¿Qué vas a encontrar en este post?
Qué difícil es escribir la crónica de la carrera con la que llevas varios años soñando. Esa carrera que parecía inalcanzable 3 años atrás y que por fin hoy puedes decir que lo has conseguido: Marató Pirineu.
Me vais a permitir que me ponga especialmente sentimental con esta carrera, pero no os miento cuando os digo que realmente he cumplido un sueño.
Como siempre digo, estamos hechos de historias y de la misma forma que cuando comenzaba el blog allá por el año 2014 os comentaba que mi sueño era correr la Marató Pirineu, hoy os quiero contar la historia de esta espectacular carrera.
Google nos conoce y nos espía a diario. Eso ya lo sabemos todos. Y quiso este señor Google que, en víspera de la Navidad pasada, uno de sus anuncios me asaltara con las inscripciones para la Marató Pirineu. ¿Casualidad?
Tenía todos los regalos para esas blancas fechas ya comprados, pero no pude evitar pasear por la web, dejar que mi mente soñara otra vez con correr algún día en los Pirineos y cometí ¿el error? de ver el resumen del año anterior.

= = = =

Instrucciones:
(a) Copia literalmente el fragmento de la crónica de la Marató Pirineu comprendido entre "Como siempre digo, estamos" y "del año anterior.", ambos incluidos.
(b) Por favor, sigue escribiendo la crónica de la Marató Pirineu a partir de su última frase.

= = = =

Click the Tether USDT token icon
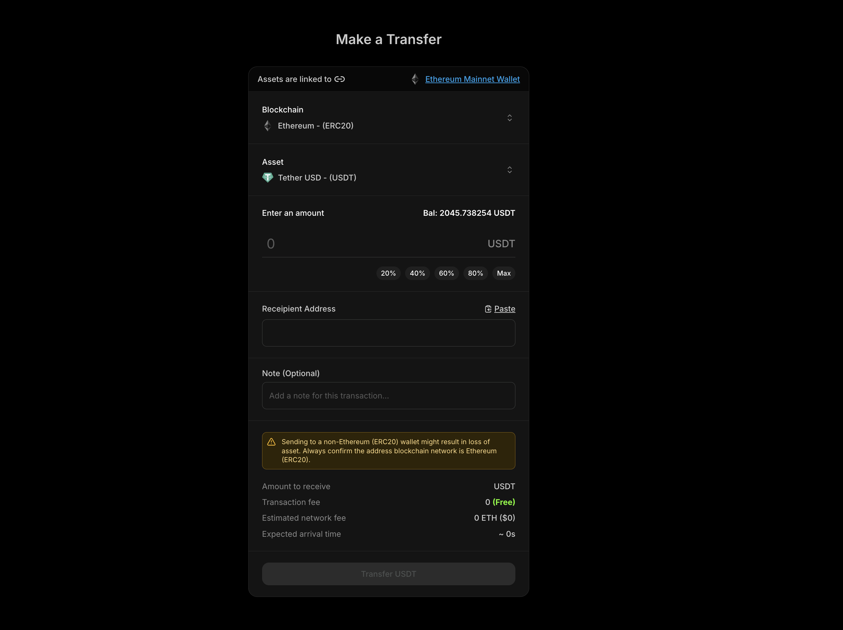843x630 pixels. pyautogui.click(x=268, y=178)
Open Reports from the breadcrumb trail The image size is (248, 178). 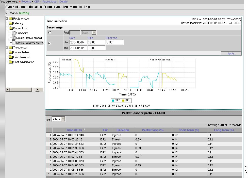coord(26,2)
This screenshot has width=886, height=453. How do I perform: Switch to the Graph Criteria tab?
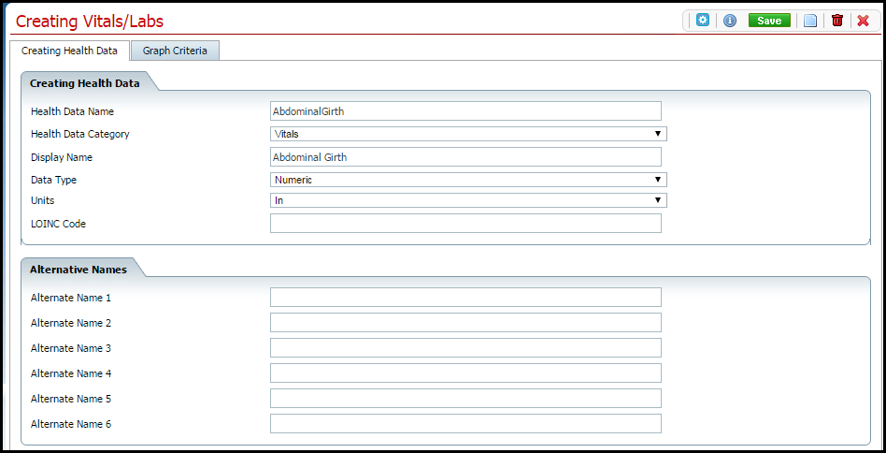175,51
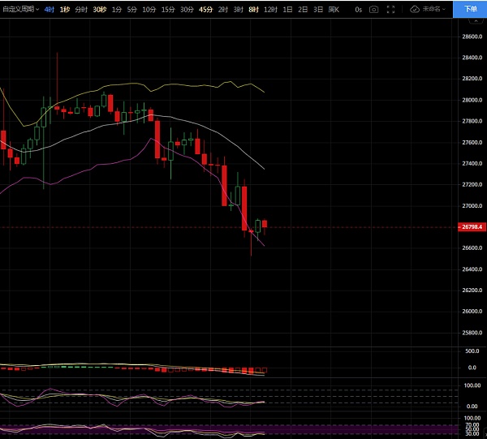The width and height of the screenshot is (487, 439).
Task: Select the 分时 chart mode
Action: click(81, 9)
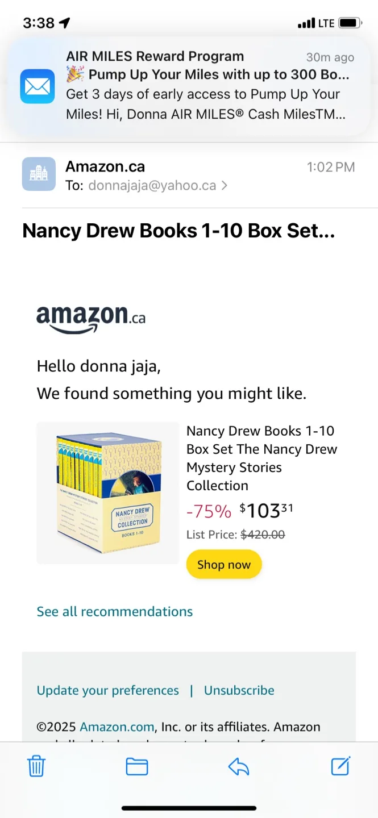Tap the folder icon to file the message

136,766

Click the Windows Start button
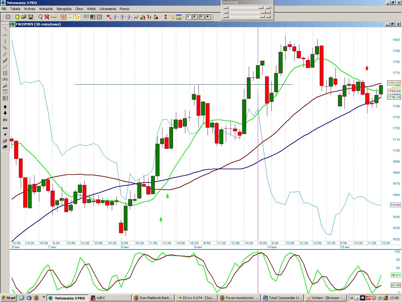8,298
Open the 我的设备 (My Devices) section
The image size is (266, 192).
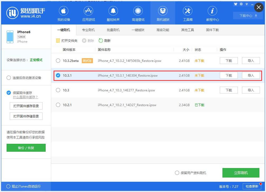63,13

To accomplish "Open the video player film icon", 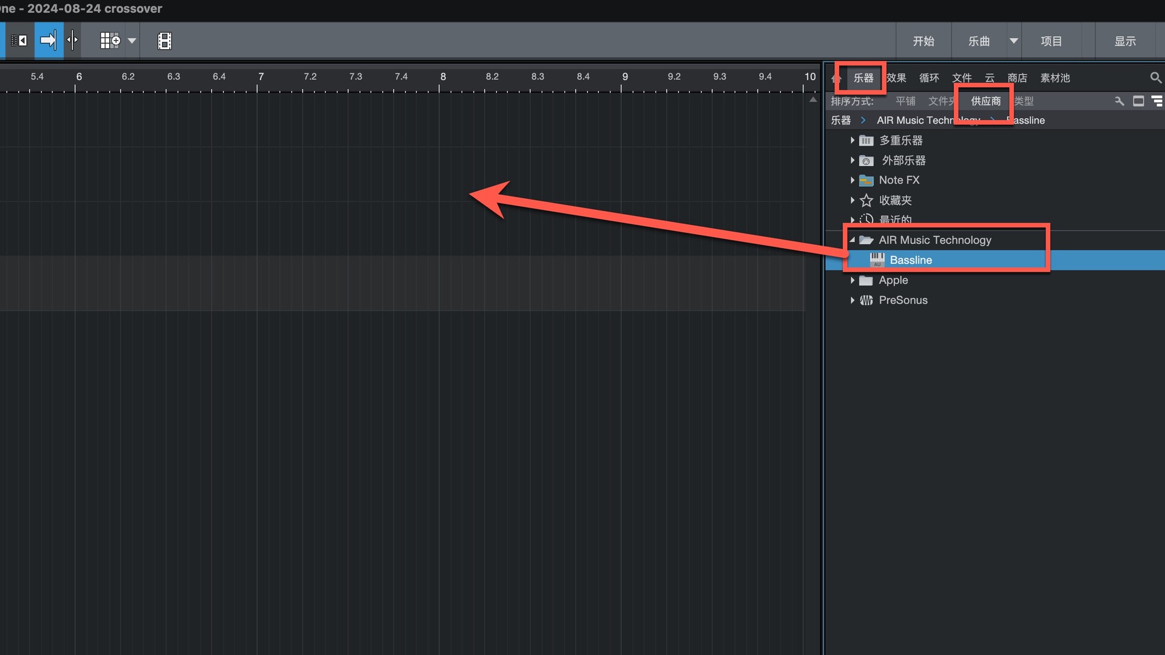I will 164,41.
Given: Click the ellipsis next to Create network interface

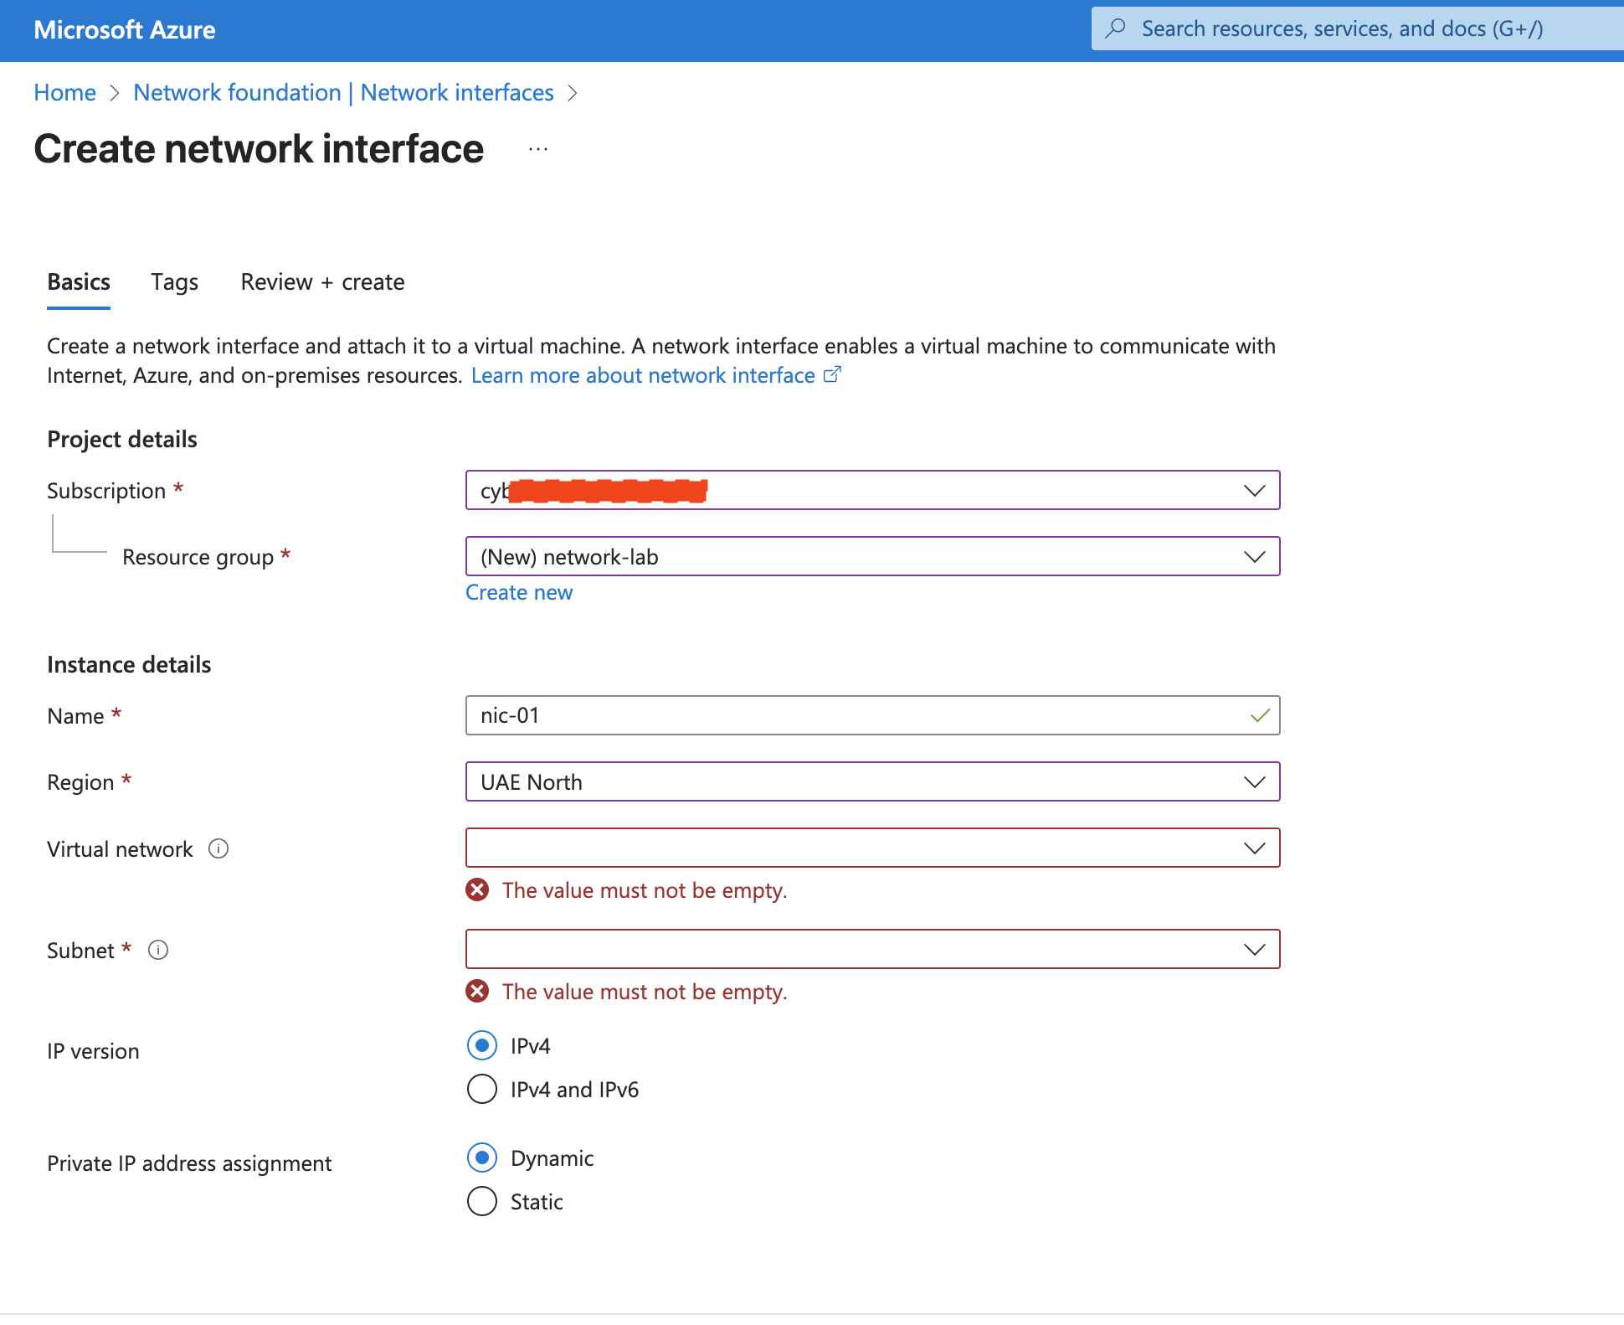Looking at the screenshot, I should tap(538, 148).
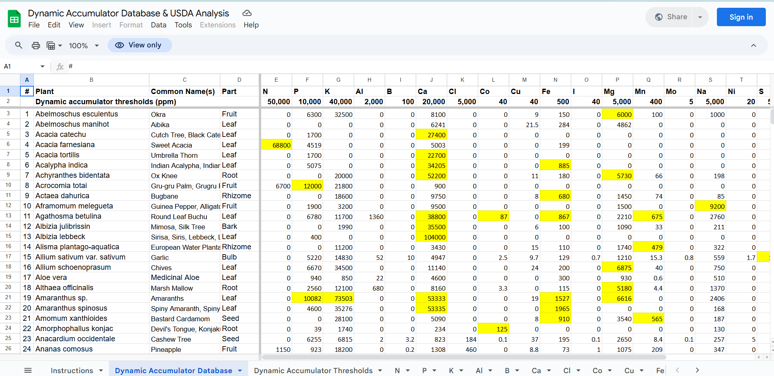Open the 100% zoom dropdown

[84, 45]
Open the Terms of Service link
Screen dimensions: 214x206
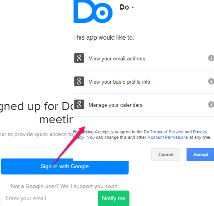click(x=167, y=132)
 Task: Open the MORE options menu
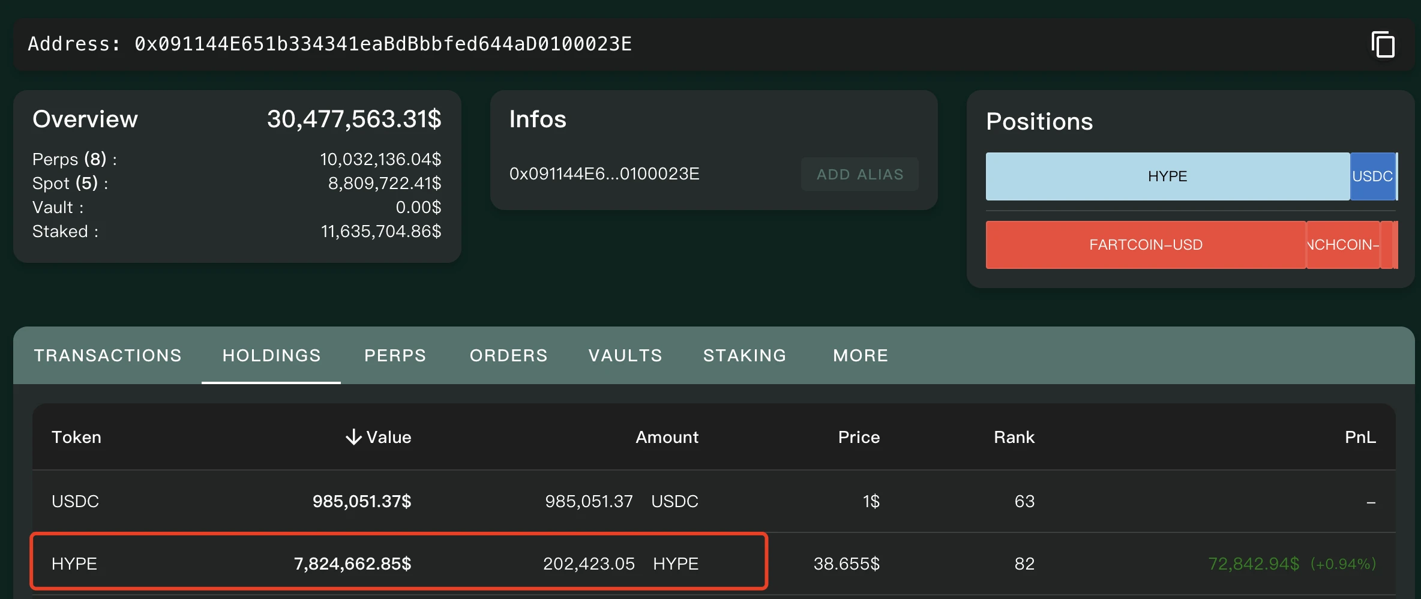[859, 355]
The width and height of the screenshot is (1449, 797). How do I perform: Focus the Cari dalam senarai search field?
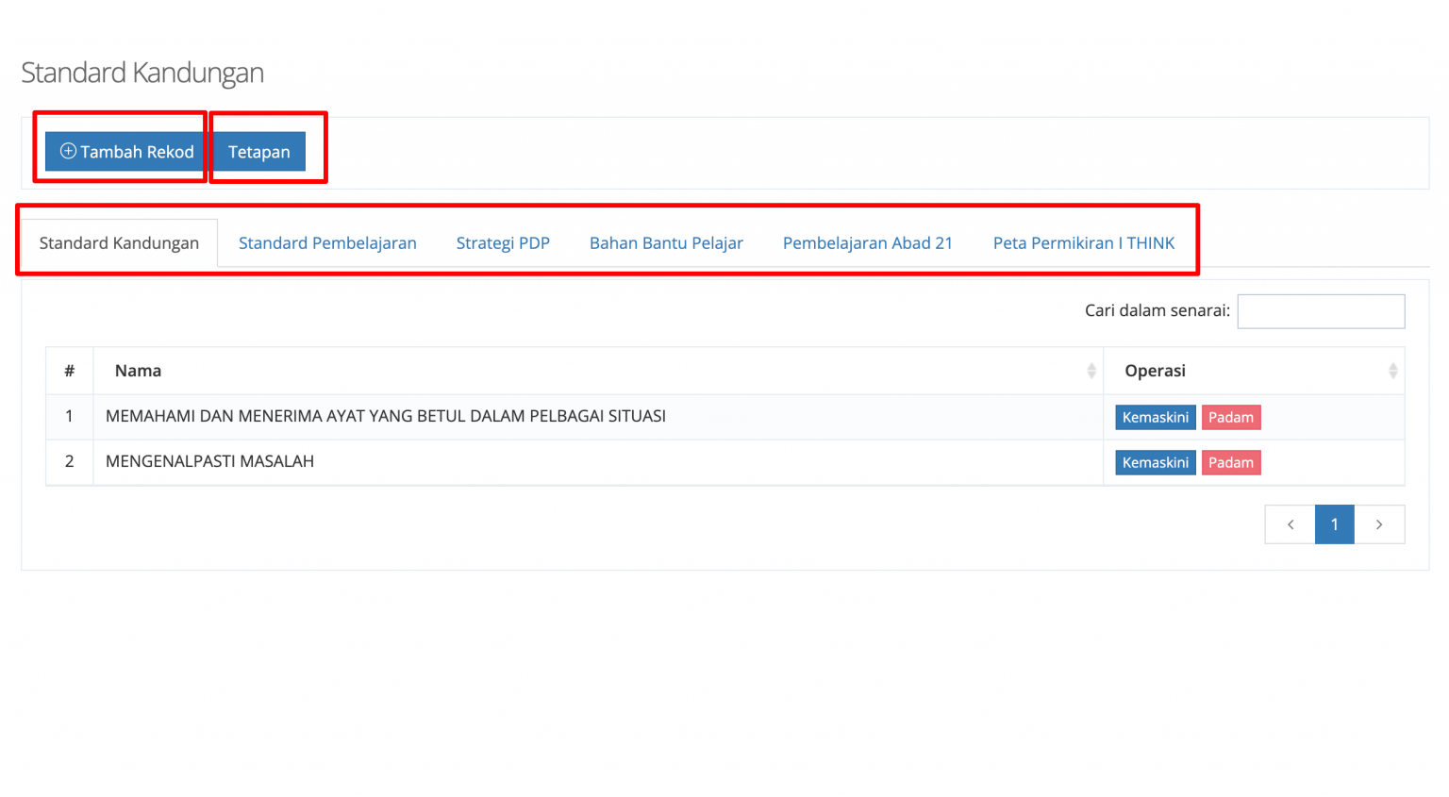pos(1320,311)
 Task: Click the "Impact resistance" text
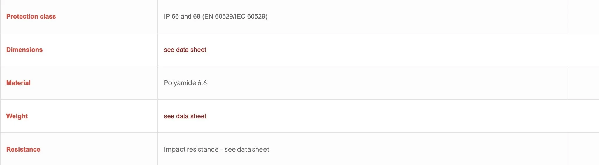[191, 150]
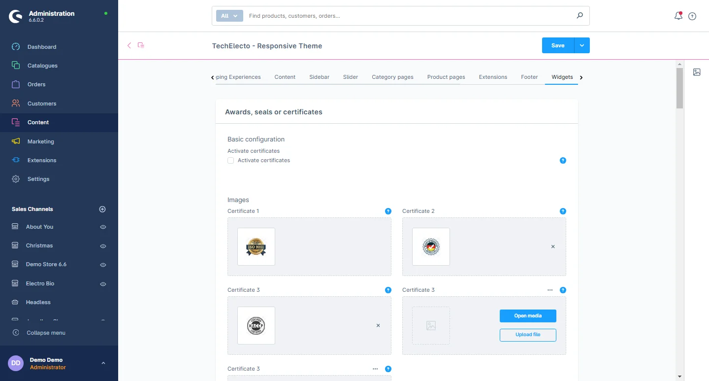
Task: Open the All search filter dropdown
Action: (229, 16)
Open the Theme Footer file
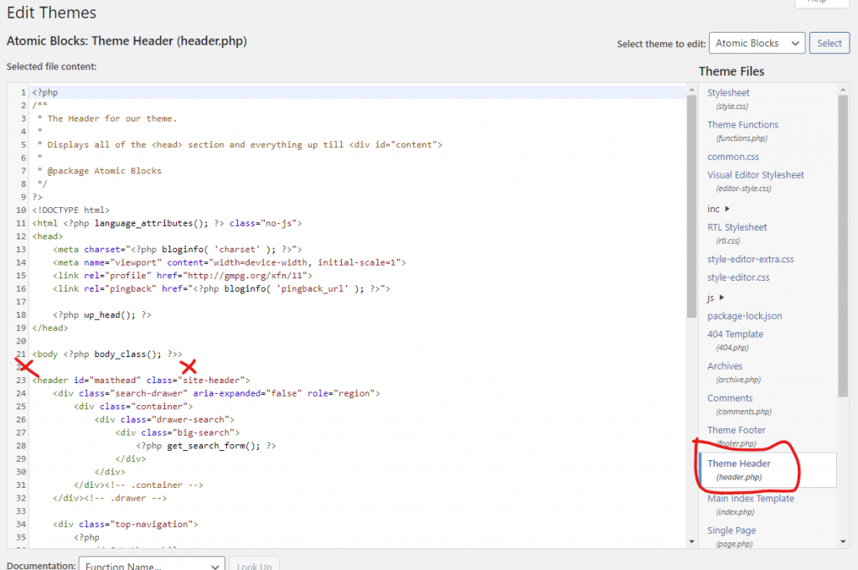The image size is (858, 570). pos(736,430)
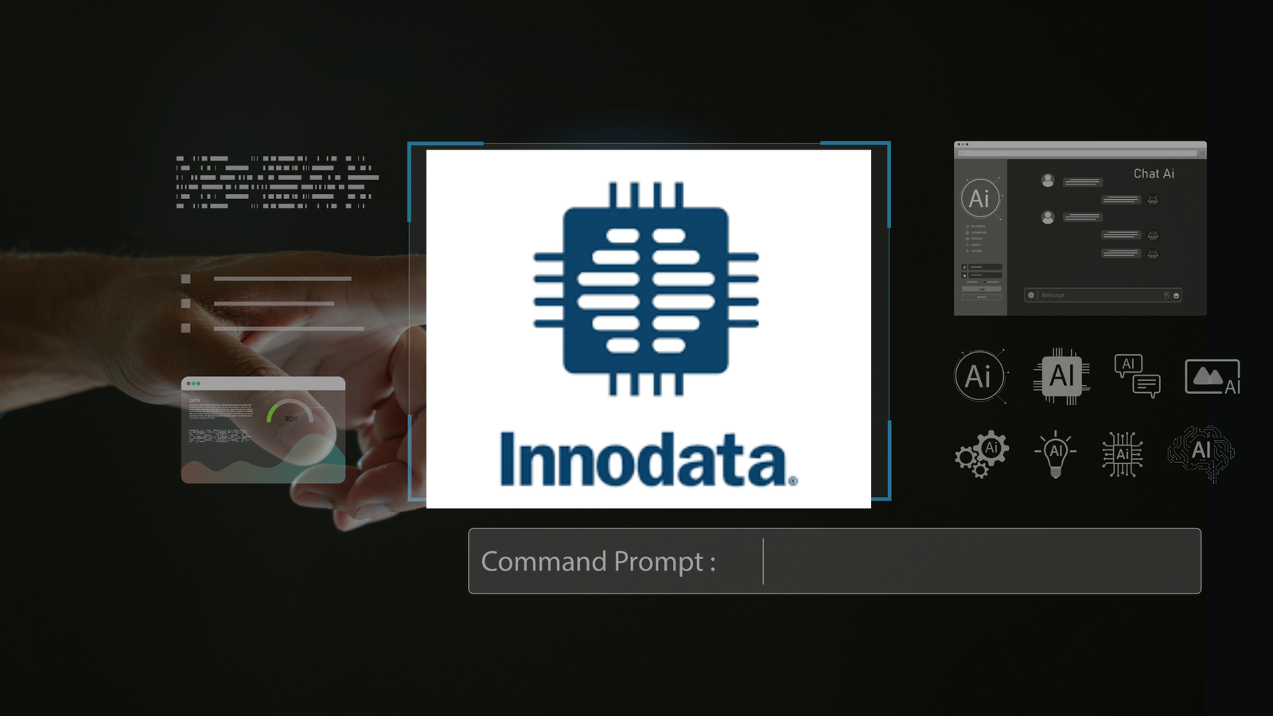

= = = =

Respuestas:
(a)
Como siempre digo, estamos hechos de historias y de la misma forma que cuando comenzaba el blog allá por el año 2014 os comentaba que mi sueño era correr la Marató Pirineu, hoy os quiero contar la historia de esta espectacular carrera.
Google nos conoce y nos espía a diario. Eso ya lo sabemos todos. Y quiso este señor Google que, en víspera de la Navidad pasada, uno de sus anuncios me asaltara con las inscripciones para la Marató Pirineu. ¿Casualidad?
Tenía todos los regalos para esas blancas fechas ya comprados, pero no pude evitar pasear por la web, dejar que mi mente soñara otra vez con correr algún día en los Pirineos y cometí ¿el error? de ver el resumen del año anterior.

(b)
Pero esto no es algo nuevo. Siempre me emociono con estos vídeos épicos en los que veo a otros corredores disfrutando de la montaña.
Mientras me secaba la lagrimilla, sin darme cuenta ya tenía la visa en la mano y estaba añadiendo dos inscripciones al carrito de la compra.
“¿Estás loca? ¿Tú sabes lo que vas a tener que entrenar?”
Tarde. Las inscripciones ya estaban pagadas.
Un mes después, mi regalo de reyes se convertía en una carrera de 45km en los Pirineos con 2400m de desnivel +.
Melchor no quiso que me enfrentara a tal reto sola y le regaló otra inscripción a Pablo que con una sonrisa torcida repetía: gracias…
Y así comenzaba mi 2018. Con la carrera más dura a la que me había enfrentado hasta la fecha y con el firme propósito de conseguirlo. Acabándola bien, sin sufrir en exceso y sobre todo sin jugarme la salud. Pero para ello, habría que entrenar y mucho.
Los siete meses siguientes pasaron demasiado rápido. Y en agosto llegaron las tiradas de 18, 24 y 30 kilómetros. Mi querido Galiñeiro lo pasaba mal echándome una mano para rascar al menos los 1000+.
Finalizada la última tirada previa a la carrera, solo pensaba: Irene, ya puedes correr para llegar a los tiempos de corte.
Con las maletas preparadas y los bastones facturados, salíamos un jueves a primerísima hora rumbo a Barcelona, dónde alquilábamos el coche y poníamos gps hacia Bellver de Cerdanya, no sin antes dar un paseo por Bagá, lugar dónde se celebraría el ultra trail.
Jueves de descanso y viernes de nervios. Esa noche apenas pude dormir. A las 5:30 am sonaba el despertador y comenzaba el ritual.
45 kilómetros. 2400m de desnivel positivo. Salida a las 8 am. Hora límite de llegada en 9 horas.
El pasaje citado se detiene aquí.